Despite such fears, I forced myself to take a train to Washington, D.C. and the Metro over to Crystal City in Alexandria, Virginia to the home of the U.S. Patent Office. The people there were most cordial—too cordial for my liking—and I immediately became suspicious: After all, why were they working at the patent office if not to steal people's ideas? I was assigned to a smooth-talking, shifty-looking assistant who immediately asked me about my invention.
"Hold on!" I told him. "I want help, but I don't want to tell you anything about my idea. I don't trust anybody' "
He grinned an all-knowing smile and sat back, seemingly willing to wait as long as necessary for me to resolve the stalemate.

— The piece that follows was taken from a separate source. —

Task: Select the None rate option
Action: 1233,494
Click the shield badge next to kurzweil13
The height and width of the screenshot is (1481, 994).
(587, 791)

After a minute or two of electrically charged silence, I tried an oblique approach and mentioned that I was interested in conservation. He sat up—fairly twitching with eagerness—and inquired whether I wanted to save land, trees, people, buildings, food, or water. I gave a start when he mentioned water, and he smirked to himself.

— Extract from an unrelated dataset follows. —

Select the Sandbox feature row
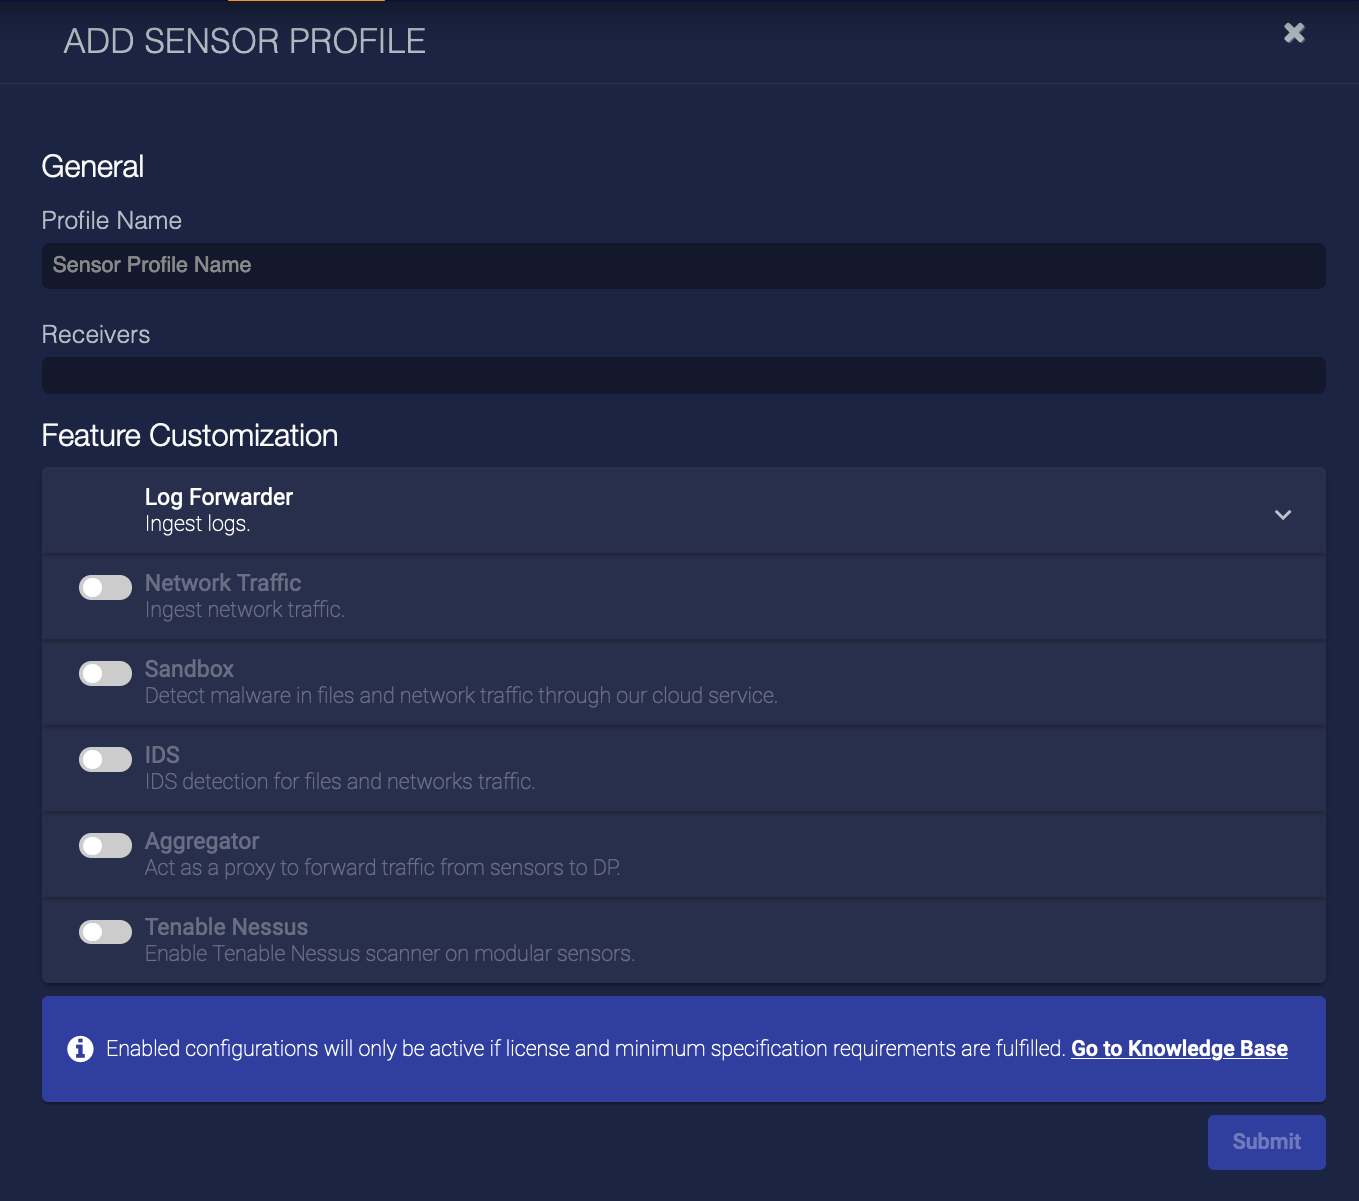Viewport: 1359px width, 1201px height. point(600,682)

"So, you want to save water, do you?" the assistant asked, with the manner of a stalking puma. "Is it in garden hoses? No. Perhaps a new kind of dam system that no one has ever thought of before?" His eyes burned into mine as I sat transfixed in the chair, too shocked to move or even talk. The inquisitor went on to reel off a string of possible ways to conserve water. "Do you want to spread a thin sheet of oil on the oceans to control evaporation? No, I guess not. I suppose you might want to save water in waste disposal." (I just about fell off my seat. I hadn't said a word for ten minutes. It was the slickest interrogation I'd seen.)
"Well, in that case," he went on, "I imagine you're interested in some sort of two-way valve for flush toilets. They're all on file on the second floor, third rack from the elevator. Here's the classification number. If I remember rightly, the first two-way valve was invented around the turn of the century. Now if you have any more questions, or if I can help you in any way, please come back to my office. Perhaps we can have a cup of coffee and talk about your particular application."

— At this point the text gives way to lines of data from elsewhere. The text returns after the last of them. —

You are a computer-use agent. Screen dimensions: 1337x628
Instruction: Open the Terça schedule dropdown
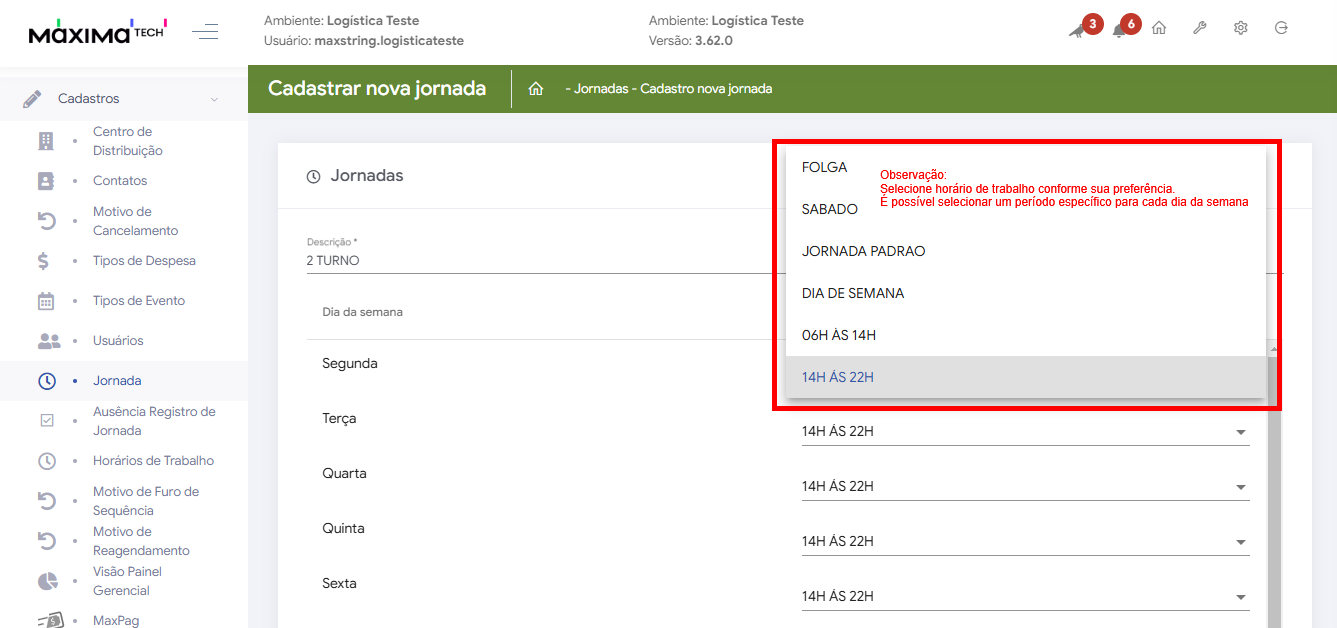point(1024,432)
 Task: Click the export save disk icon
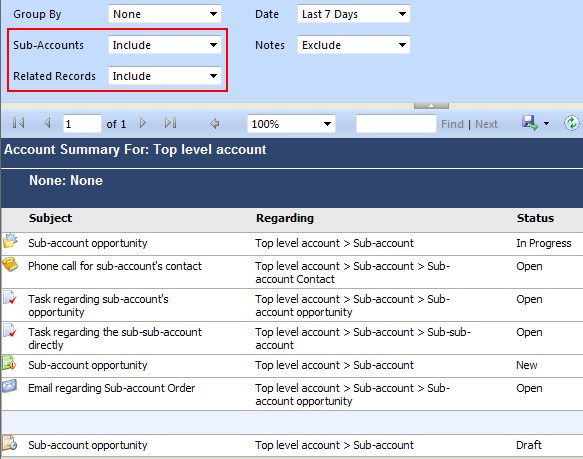pyautogui.click(x=529, y=123)
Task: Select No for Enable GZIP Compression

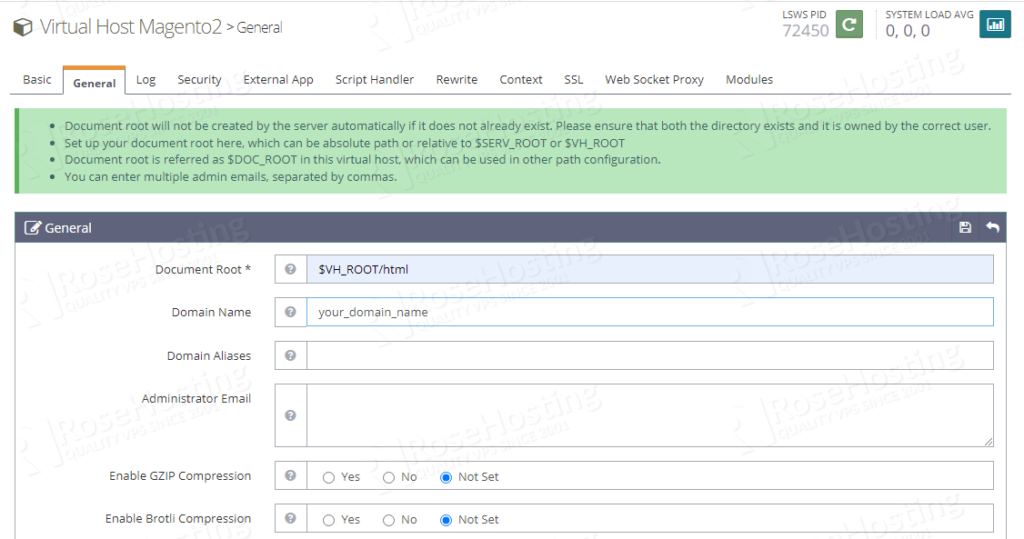Action: (x=389, y=477)
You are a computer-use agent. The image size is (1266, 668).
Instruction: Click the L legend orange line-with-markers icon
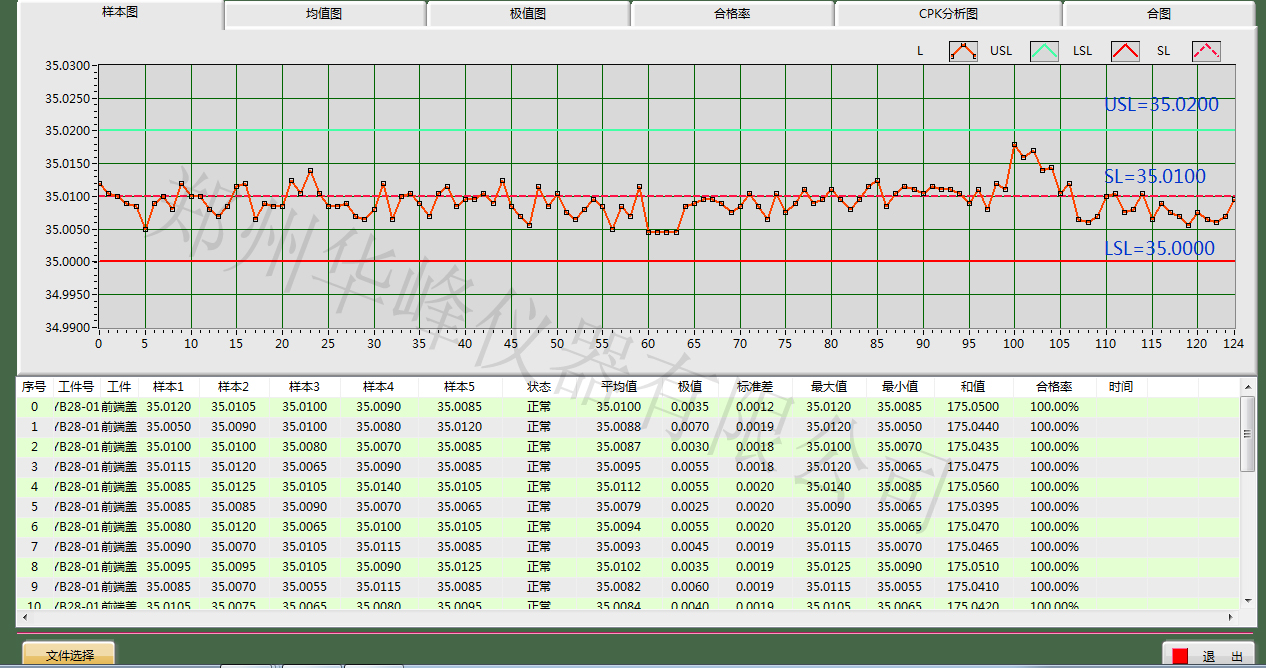click(963, 51)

I gave the man a bewildered nod, thanked him dully, staggered from his office, found the second floor and the third bank from the elevator, and dazedly shuffled through a veritable mountain of two-way flush patents. A further search on the computer turned up 30 more designs that were first cousins to my idea. Still in shock, I photostated a half-dozen at random, stuffed them into my (now unchained) briefcase, and stopped to thank the assistant.
As I finished my coffee and rose to leave, the patent aide said, "You know, I've always wondered why the government never did anything with two-way valves. Especially now, with today's water shortages and expensive waste treatment. Why, if Uncle Sam mandated that all federal buildings and federally financed construction install such devices, we could probably save a billion gallons of water a day. Maybe even two billion! Well, it was a pleasure meeting you, and if you have any more ideas, you hurry on back, hear?"